Assuming you already did the previous homework, it’s time to start the lab with the netlab up command. You can also start the lab in a GitHub Codespace (the directory is EVPN/ebgp); you’ll still have to import the Arista cEOS container, though.

Behind the Scenes

This is the FRRouting BGP configuration of L1. As you can see, it’s as concise as it can get. The spine configuration is almost identical; it has more EBGP neighbors but no additional nerd knobs.

router bgp 65001
 bgp router-id 10.0.0.1
 no bgp default ipv4-unicast
 bgp bestpath as-path multipath-relax
 neighbor eth1 interface remote-as 65100
 neighbor eth1 description S1
 neighbor eth2 interface remote-as 65100
 neighbor eth2 description S2
 !
 address-family ipv4 unicast
  network 10.0.0.1/32
  neighbor eth1 activate
  neighbor eth2 activate
 exit-address-family
 !
 address-family l2vpn evpn
  neighbor eth1 activate
  neighbor eth2 activate
  advertise-all-vni
  vni 101000
   rd 10.0.0.1:1000
   route-target import 65000:1000
   route-target export 65000:1000
  exit-vni
  advertise-svi-ip
  advertise ipv4 unicast
 exit-address-family
exit

As this is the first FRRouting configuration in this series, let’s walk through it:

• Lines 2-4: Defaults
• Lines 5-8: Configuring interface EBGP neighbors. We could use neighbor remote-as external in a manually-crafted configuration.
• Lines 10-14: We decided to configure an explicit IPv4 address family, so we must activate the EBGP neighbors.
===============
Please answer these from the netlab EVPN text:
(a) What directory holds the lab when it runs in a GitHub Codespace?
(b) What container must still be imported in that case?
(c) What remote AS does L1 assign to its eth1 and eth2 neighbors?

- **Data shown**:
===============
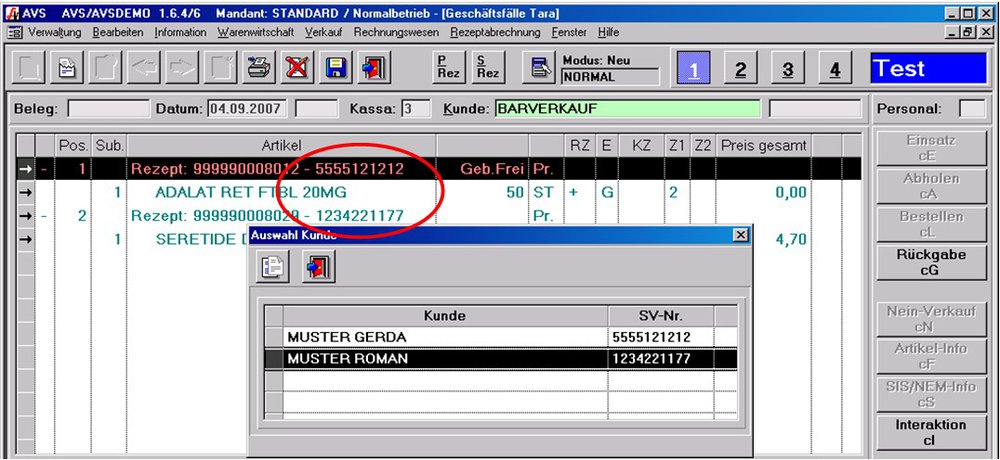Switch to transaction slot 3
The height and width of the screenshot is (460, 1000).
pos(788,69)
===============
- **Solution below**:
(a) EVPN/ebgp
(b) The Arista cEOS container
(c) 65100